Stored data:
== Segment start ==
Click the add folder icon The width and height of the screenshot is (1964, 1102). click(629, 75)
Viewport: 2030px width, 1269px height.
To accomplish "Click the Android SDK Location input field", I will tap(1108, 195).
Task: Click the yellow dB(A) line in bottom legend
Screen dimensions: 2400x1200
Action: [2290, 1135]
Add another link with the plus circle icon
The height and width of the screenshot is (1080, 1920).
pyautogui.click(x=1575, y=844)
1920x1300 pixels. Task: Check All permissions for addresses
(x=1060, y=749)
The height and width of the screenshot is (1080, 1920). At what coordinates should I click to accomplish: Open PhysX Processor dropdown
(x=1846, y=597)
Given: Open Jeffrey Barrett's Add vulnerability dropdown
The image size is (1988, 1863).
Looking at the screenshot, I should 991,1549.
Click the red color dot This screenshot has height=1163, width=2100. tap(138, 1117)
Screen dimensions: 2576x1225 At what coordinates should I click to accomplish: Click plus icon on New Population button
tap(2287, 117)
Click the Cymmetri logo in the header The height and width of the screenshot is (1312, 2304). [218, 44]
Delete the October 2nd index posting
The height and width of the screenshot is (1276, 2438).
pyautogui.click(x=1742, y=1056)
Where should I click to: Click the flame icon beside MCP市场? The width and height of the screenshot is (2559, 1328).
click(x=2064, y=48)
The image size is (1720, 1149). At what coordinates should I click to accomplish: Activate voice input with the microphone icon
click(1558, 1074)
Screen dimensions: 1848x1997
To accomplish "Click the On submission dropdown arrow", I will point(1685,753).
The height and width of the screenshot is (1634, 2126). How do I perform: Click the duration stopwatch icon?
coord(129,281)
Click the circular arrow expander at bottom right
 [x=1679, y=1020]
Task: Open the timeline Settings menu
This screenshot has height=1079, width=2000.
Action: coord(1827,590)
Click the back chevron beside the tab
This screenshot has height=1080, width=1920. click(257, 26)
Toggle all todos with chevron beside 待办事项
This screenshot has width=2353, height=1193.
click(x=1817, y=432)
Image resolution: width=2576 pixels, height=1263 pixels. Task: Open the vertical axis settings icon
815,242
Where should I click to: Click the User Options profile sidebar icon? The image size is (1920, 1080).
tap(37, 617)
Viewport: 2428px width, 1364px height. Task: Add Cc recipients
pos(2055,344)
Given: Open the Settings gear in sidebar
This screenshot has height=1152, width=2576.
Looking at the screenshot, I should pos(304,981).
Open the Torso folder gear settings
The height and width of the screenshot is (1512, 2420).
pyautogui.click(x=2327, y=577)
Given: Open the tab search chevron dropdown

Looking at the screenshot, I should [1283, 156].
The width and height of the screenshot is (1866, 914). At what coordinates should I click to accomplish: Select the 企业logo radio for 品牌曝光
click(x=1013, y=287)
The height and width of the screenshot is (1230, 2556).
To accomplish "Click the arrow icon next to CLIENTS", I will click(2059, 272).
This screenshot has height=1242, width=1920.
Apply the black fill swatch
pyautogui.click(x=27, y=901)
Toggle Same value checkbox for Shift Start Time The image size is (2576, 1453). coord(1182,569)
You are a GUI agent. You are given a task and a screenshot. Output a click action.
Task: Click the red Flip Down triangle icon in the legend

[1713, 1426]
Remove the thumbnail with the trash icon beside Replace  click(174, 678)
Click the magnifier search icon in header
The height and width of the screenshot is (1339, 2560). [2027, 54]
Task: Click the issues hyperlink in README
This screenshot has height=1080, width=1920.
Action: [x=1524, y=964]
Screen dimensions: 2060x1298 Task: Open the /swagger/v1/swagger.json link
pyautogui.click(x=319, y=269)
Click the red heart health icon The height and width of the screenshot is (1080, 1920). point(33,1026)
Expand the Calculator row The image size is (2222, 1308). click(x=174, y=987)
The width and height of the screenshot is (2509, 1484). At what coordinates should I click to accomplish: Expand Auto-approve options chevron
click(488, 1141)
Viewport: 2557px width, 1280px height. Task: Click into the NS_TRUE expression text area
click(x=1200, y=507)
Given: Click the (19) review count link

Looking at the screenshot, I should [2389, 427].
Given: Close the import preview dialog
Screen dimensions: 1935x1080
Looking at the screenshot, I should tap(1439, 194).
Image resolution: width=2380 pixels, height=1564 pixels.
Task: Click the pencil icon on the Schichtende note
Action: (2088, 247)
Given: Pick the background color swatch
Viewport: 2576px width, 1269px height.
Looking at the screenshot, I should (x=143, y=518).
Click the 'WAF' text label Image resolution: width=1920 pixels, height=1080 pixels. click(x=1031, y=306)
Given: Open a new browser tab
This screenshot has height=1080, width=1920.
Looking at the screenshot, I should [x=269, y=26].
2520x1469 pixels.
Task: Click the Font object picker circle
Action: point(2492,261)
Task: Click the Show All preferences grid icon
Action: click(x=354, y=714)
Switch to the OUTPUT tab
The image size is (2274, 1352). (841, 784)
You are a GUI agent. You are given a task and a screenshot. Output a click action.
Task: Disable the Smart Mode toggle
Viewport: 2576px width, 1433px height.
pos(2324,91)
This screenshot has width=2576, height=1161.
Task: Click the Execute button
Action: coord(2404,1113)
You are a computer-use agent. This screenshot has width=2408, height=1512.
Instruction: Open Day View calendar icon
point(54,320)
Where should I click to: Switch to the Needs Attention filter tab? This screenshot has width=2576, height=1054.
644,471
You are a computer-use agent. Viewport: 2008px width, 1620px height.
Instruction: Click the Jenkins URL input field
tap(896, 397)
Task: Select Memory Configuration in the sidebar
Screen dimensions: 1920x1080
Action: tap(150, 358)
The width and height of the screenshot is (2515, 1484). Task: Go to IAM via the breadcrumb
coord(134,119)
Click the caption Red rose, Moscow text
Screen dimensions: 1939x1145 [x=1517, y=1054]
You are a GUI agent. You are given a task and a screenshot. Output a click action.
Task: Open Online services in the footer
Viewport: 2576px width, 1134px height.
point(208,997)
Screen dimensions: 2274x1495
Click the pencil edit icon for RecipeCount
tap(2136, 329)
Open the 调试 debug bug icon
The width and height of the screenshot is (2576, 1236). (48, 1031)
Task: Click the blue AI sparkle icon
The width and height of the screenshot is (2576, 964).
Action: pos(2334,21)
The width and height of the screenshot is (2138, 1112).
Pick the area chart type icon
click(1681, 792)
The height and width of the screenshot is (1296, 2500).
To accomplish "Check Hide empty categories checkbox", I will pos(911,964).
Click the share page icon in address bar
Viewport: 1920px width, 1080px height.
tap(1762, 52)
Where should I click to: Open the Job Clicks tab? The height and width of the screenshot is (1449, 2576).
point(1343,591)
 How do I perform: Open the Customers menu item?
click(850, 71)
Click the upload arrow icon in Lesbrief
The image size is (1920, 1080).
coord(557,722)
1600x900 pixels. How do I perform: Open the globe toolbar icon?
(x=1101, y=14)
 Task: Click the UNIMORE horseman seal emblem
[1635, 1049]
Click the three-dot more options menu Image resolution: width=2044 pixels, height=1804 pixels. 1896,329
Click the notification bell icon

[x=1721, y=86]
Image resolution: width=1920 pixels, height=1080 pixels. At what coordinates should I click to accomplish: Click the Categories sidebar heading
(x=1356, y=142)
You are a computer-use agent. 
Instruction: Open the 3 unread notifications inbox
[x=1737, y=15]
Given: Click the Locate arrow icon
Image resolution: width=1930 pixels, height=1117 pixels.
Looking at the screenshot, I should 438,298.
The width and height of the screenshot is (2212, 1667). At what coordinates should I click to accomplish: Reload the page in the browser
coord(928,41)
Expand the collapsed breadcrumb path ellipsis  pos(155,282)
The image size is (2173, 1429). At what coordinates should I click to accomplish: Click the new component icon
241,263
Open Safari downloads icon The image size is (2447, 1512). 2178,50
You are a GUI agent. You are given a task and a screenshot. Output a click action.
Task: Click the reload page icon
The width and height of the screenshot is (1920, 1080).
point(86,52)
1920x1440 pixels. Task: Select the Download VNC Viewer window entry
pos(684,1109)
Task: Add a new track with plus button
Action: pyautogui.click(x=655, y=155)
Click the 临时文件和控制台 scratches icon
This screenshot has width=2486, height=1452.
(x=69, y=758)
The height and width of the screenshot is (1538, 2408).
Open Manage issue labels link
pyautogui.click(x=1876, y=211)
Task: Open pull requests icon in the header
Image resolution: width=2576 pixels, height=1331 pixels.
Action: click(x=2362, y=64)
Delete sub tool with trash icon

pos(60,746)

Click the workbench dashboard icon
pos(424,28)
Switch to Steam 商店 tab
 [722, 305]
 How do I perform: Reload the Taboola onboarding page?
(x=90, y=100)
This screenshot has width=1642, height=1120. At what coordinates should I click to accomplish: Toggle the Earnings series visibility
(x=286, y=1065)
== Segment end ==
* _WHAT YOU WILL DO_: Filter the data, keeping only the lines that contain "computer".

* _RESULT FOR THIS TASK_:
You are a computer-use agent. This screenshot has width=2408, height=1512.
You are a computer-use agent. Viewport: 2008px width, 1620px height.
You are a computer-use agent. 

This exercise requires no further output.